-- start of SOURCE TEXT --

Shucks Mahoney’s #CBRV Review #41: Mr. Norris Changes Trains by Christopher Isherwood

Mr. Arthur Norris is a perfectly debauched creation, a fey man of middling years with the murkiest of pasts and a complete vacancy of morals. Meeting him on a train to Berlin in the ’30s, young English teacher William Bradshaw – another Isherwood stand-in – is taken by his acquaintance: “His smile had great charm. It diclosed the ugliest teeth I had ever seen. They were like broken rocks.”

Amused by this delicate dandy with his equal parts fastidiousness and generosity, their friendship is cemented over the first of many drinks. Later, Bradshaw notes, “the second cognac worked wonders”, and in Norris and Bradshaw’s decadent Berlin, it generally does. The brownshirts and the political turmoil around them is a backdrop to Norris’s much more appealing transgressions – drunken evenings, sexual perversity, and disreputable company. And then there is the delicate topic of money, and how Norris funds his many proclivities. It is all, to Bradshaw, a bit of fun, despite what his other friends may thing of his odd duck friend. But then there is one con too many, and his Berlin adventures begin to get far more serious.

-- end of SOURCE TEXT --
-- start of DATA LINES --

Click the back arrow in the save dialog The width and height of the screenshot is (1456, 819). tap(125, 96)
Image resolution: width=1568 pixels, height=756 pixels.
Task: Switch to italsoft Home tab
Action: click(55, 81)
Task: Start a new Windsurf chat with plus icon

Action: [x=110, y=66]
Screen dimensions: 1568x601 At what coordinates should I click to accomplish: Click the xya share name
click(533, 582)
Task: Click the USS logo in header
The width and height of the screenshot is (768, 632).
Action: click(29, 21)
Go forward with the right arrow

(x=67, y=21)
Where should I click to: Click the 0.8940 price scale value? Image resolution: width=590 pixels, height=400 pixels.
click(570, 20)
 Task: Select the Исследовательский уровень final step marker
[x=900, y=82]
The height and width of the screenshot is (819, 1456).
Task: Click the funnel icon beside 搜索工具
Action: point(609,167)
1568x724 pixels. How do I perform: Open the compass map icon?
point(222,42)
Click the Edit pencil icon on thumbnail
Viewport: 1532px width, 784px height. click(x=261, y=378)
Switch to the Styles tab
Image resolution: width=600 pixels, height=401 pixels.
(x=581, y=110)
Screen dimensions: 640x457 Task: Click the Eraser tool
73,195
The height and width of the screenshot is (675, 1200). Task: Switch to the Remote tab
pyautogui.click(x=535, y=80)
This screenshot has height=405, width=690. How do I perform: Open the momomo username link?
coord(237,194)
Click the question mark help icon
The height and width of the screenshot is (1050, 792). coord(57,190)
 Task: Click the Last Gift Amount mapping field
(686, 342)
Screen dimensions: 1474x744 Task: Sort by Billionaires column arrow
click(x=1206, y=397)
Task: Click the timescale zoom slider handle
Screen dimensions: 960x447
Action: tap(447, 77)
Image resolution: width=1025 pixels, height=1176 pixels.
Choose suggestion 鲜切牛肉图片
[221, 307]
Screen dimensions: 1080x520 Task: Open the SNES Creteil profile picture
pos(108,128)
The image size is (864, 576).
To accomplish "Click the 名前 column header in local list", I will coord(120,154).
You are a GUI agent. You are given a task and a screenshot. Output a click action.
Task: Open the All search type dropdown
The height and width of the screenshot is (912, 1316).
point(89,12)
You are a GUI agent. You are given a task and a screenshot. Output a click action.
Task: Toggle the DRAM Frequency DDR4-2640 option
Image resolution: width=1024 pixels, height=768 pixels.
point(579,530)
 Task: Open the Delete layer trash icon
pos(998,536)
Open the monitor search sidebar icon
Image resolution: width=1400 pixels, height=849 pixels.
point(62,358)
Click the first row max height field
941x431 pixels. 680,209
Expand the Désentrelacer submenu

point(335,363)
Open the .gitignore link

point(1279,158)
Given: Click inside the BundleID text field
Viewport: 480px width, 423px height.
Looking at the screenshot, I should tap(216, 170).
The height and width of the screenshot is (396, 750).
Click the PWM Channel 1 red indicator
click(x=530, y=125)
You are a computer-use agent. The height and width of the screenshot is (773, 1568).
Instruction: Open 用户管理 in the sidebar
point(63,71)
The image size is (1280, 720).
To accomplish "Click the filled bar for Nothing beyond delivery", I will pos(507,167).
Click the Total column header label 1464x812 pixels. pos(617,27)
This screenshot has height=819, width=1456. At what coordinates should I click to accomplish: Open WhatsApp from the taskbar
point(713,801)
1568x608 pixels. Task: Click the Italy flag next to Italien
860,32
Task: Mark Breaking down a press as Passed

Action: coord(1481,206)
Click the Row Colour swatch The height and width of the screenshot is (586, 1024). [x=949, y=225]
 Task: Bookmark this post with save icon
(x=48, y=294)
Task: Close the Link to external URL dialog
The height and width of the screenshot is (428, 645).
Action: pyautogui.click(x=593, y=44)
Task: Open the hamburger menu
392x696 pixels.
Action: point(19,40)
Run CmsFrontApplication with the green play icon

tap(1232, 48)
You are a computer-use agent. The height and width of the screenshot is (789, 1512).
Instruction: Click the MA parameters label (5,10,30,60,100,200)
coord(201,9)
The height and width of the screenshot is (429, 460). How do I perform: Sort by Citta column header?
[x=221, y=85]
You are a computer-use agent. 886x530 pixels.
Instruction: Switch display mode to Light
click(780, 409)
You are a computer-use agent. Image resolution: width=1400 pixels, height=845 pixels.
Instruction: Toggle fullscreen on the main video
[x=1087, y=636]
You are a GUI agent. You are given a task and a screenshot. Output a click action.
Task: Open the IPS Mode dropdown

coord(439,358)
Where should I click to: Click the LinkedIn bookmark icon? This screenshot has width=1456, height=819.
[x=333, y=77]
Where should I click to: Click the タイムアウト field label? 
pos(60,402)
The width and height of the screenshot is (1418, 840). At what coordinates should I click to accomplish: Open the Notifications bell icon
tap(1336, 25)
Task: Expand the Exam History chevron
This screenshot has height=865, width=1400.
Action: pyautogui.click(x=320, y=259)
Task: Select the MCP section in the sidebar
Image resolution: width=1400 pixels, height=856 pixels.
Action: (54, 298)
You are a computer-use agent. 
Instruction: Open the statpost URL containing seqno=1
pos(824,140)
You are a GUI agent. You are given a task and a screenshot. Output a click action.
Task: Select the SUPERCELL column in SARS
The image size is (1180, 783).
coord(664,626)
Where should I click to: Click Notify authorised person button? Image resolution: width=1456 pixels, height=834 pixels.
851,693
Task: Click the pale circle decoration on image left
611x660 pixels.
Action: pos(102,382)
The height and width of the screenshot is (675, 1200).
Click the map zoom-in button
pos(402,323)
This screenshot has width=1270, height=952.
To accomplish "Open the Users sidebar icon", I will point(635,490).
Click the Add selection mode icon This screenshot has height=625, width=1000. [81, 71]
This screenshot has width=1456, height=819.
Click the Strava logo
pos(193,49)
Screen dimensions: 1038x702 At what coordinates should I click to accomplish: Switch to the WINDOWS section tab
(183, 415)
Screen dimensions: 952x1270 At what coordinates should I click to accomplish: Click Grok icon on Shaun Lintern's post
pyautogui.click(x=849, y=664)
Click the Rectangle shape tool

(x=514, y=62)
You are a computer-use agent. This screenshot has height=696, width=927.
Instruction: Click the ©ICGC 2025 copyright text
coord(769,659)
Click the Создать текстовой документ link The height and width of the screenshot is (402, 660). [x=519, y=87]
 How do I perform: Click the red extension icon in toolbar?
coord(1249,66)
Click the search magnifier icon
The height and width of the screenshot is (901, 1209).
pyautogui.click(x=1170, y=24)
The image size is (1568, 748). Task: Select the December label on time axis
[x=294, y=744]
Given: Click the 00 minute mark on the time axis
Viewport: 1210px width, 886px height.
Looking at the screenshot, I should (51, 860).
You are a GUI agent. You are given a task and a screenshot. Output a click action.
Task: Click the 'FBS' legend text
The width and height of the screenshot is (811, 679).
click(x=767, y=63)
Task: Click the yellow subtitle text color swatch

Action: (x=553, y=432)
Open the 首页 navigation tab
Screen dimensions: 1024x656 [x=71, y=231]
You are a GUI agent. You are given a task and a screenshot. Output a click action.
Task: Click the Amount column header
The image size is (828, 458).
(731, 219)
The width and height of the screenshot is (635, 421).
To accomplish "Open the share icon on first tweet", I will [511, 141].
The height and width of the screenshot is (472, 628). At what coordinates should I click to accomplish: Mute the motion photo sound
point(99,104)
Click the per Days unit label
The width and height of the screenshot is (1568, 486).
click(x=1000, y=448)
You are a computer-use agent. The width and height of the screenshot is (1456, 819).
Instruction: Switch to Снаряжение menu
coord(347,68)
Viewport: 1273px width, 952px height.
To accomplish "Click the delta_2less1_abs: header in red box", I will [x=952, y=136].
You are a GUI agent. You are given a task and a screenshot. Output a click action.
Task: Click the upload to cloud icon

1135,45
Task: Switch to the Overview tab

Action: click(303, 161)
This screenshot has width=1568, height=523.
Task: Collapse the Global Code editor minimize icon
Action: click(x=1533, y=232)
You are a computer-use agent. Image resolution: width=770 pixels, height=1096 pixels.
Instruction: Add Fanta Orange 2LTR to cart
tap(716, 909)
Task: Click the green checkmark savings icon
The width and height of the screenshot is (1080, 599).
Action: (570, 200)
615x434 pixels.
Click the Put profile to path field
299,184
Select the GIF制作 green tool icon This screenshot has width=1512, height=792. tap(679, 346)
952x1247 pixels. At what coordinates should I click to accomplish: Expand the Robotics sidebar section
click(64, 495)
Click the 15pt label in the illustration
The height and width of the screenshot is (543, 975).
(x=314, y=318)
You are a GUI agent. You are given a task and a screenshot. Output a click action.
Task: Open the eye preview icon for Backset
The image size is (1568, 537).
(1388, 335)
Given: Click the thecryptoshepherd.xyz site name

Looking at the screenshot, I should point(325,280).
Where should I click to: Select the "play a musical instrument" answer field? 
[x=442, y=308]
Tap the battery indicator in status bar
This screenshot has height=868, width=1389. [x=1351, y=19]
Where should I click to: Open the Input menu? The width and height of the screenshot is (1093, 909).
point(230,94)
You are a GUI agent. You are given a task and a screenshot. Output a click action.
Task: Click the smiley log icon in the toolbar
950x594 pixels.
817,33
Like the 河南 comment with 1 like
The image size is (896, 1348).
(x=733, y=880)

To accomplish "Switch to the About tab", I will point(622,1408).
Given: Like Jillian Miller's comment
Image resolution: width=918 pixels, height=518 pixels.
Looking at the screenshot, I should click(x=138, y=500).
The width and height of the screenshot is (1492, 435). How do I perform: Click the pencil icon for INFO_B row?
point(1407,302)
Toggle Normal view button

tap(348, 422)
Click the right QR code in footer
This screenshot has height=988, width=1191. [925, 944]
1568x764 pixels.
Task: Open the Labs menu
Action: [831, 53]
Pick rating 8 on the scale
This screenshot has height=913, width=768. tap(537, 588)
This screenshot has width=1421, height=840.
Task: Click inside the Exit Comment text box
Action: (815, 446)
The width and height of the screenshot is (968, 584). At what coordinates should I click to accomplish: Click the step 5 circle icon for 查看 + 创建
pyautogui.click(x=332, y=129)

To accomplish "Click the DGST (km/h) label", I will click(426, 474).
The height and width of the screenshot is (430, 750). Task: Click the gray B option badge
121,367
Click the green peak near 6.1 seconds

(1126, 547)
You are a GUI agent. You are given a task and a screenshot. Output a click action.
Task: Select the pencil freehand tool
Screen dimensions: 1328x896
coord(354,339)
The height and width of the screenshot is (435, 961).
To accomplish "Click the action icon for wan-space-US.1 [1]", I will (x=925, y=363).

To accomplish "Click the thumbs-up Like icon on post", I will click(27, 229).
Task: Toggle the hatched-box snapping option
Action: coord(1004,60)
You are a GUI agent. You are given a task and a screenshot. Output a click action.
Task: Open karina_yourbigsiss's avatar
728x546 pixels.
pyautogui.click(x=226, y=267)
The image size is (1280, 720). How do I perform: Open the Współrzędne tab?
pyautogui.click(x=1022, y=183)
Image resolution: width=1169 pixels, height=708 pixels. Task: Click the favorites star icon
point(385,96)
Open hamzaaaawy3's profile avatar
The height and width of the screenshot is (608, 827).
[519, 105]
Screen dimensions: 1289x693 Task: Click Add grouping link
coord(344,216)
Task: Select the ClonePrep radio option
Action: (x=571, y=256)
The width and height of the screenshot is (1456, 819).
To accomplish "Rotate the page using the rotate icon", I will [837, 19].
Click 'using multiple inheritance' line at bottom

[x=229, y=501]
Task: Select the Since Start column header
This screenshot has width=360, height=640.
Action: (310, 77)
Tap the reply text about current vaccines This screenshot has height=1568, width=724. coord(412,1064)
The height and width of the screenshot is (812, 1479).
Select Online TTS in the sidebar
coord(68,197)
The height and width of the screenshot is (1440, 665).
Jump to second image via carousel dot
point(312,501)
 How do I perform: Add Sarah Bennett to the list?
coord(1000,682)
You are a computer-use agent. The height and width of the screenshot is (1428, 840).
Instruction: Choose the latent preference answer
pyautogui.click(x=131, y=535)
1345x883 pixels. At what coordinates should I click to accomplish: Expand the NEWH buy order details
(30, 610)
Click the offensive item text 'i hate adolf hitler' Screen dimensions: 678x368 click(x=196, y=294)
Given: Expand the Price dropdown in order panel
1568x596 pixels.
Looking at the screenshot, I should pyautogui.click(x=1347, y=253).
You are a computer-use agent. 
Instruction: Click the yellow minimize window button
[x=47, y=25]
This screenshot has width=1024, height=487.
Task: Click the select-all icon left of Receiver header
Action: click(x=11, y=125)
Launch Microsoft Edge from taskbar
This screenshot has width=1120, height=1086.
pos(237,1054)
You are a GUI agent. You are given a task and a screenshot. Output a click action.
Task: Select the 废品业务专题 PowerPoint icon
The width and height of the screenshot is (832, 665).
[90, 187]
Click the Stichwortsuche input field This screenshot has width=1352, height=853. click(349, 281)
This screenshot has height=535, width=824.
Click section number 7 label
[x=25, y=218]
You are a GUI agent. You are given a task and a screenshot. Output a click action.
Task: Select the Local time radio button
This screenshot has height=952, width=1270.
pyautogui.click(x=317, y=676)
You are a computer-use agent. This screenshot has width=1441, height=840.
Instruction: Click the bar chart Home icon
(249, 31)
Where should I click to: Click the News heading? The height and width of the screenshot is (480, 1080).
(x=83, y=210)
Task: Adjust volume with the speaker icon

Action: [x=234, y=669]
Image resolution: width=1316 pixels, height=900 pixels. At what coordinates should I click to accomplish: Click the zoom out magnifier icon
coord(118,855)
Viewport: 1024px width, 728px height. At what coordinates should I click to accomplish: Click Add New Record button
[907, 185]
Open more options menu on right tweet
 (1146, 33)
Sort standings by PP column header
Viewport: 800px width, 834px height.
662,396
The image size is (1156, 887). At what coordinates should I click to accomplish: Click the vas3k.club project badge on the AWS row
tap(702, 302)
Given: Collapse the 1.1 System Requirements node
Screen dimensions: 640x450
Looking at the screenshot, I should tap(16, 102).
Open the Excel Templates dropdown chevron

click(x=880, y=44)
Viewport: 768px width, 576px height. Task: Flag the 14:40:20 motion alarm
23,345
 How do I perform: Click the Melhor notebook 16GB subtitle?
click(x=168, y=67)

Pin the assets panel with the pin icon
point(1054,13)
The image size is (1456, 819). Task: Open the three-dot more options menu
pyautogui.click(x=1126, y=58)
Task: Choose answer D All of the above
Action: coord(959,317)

-- end of DATA LINES --

◆ WRITTEN TASK A:
Return the stretch of the book review from "Amused by this" through "far more serious.", copied word for word.
◆ WRITTEN TASK B:
According to the book review, what does William Bradshaw do for a living?

◆ EXPECTED OUTPUT A:
Amused by this delicate dandy with his equal parts fastidiousness and generosity, their friendship is cemented over the first of many drinks. Later, Bradshaw notes, “the second cognac worked wonders”, and in Norris and Bradshaw’s decadent Berlin, it generally does. The brownshirts and the political turmoil around them is a backdrop to Norris’s much more appealing transgressions – drunken evenings, sexual perversity, and disreputable company. And then there is the delicate topic of money, and how Norris funds his many proclivities. It is all, to Bradshaw, a bit of fun, despite what his other friends may thing of his odd duck friend. But then there is one con too many, and his Berlin adventures begin to get far more serious.

◆ EXPECTED OUTPUT B:
He is an English teacher.